Say there are 100 balls that are randomly distributed across 64 buckets, with the same probability of ending up in any bucket and trials are independent. What is the probability that at least one of the 64 buckets will have more than 20 balls?
A similar problem to this is calculating the probability of a specific bucket having more than 20 balls, which can be solved using the survival function or CDF function of the binomial distribution:
$1-\sum_{i=0}^{20} \binom{100}{i}(1/64)^{i}(1-1/64)^{100-i}=7.33\times10^{-18}$
However, I'm not sure how to bridge the gap to determine the probability of any bucket in our population having more than 20 balls.
Thank you!
For $i ∈ \{1,…,64\}$ Let $E_i$ be the event that the $i$-th bucket contains more than $20$ balls. You want to compute: $P[\bigcup_{i = 1}^{64} E_i]$. By the union bound we have:
$P[\bigcup_{i = 1}^{64} E_i] ≤ \sum_{i = 1}^{64} P[E_i] = 64 · 7.33 · 10^{-18}.$
However, any outcome where several buckets overflow at the same time is counted several times. Consider the event $E_i ∩ E_j$ that buckets $i$ and $j$ (for $i ≠ j$) both contain more than $20$ balls. It is possible to get an exact formula, but for now let us just use that the events are negatively correlated and write
$P[E_i ∩ E_j] ≤ P[E_{i}] · P[E_{j}] ≈ (7.33 · 10^{-18})^2$.
Now we can estimate
\begin{align} P[\bigcup_{i = 1}^{64} E_i] &≥ \sum_{i = 1}^{64} P[E_i] - \sum_{i ≠ j} P[E_i ∩ E_j]\\ &≥ 64· 7.33 · 10^{-18} - \binom{64}{2} · (7.33 · 10^{-18})^2 ≈ (7.33 · 10^{-18})·(64 - 1.47 · 10^{-14}) \end{align}
To see that the first inequality holds, consider an outcome where exactly $k ≥ 1$ buckets overflow. The outcome is counted positively $k$ times in the first sum and negatively $\binom{k}{2}$ times in the second sum. Since $k - \binom{k}{2} ≤ 1$ for $k ≥ 1$ the outcome is counted at most once.
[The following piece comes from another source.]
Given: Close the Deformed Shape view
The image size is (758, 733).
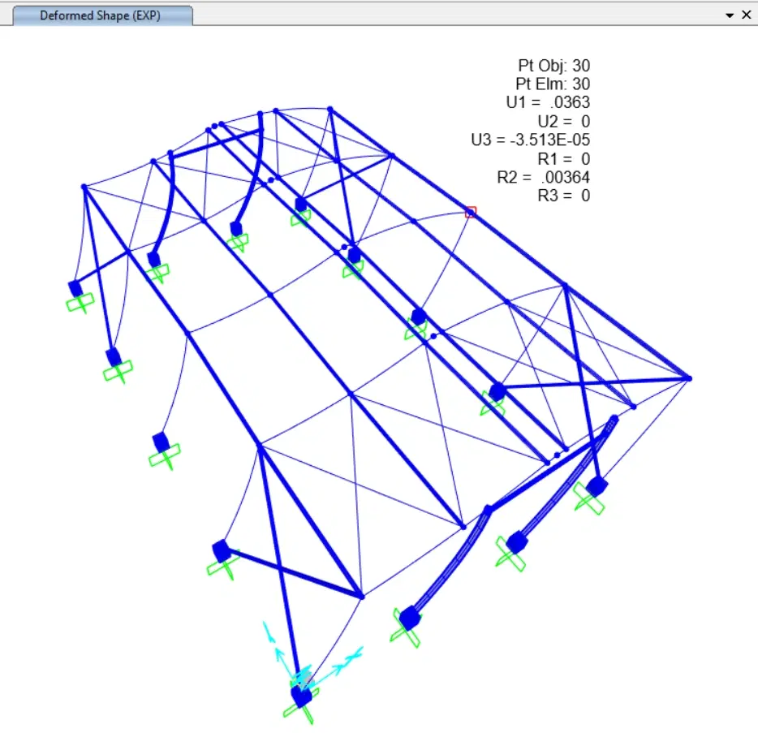Looking at the screenshot, I should pos(747,15).
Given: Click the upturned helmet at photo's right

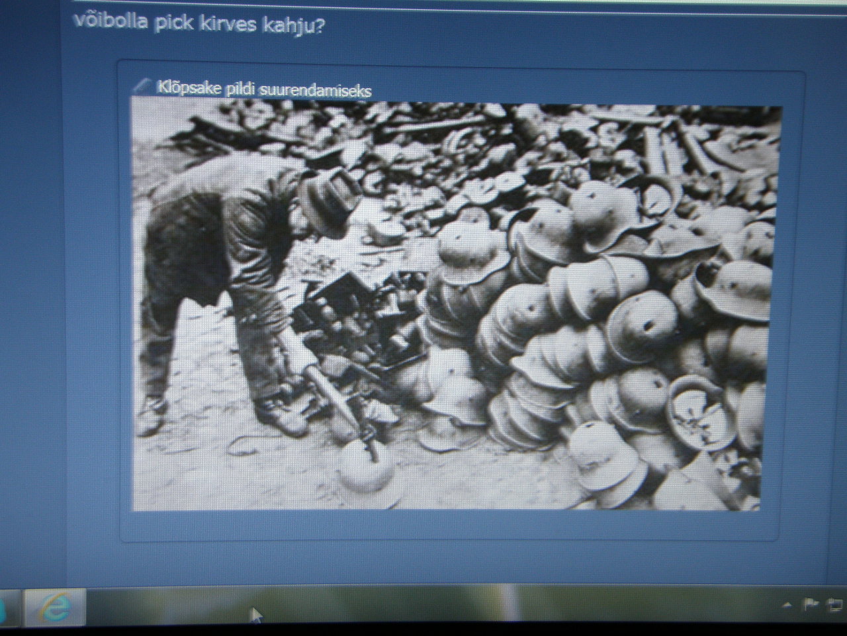Looking at the screenshot, I should tap(695, 403).
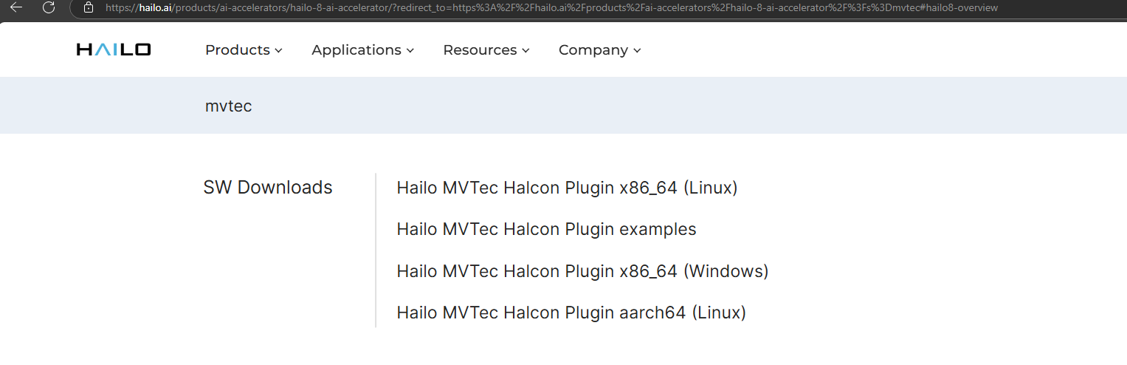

We now have upper and lower bounds that are very close together. Of course, this doesn't quite answer the question. However, it points in the right direction, namely, you can use the Inclusion-Exclusion principle to get more precise results. The next step would be to write down precise formulas for the probability that a set of $2,3$ or $4$ buckets overflow at the same time. Since there are not enough balls to make 5 or more buckets overflow, this would yield a (somewhat messy) but exact formula.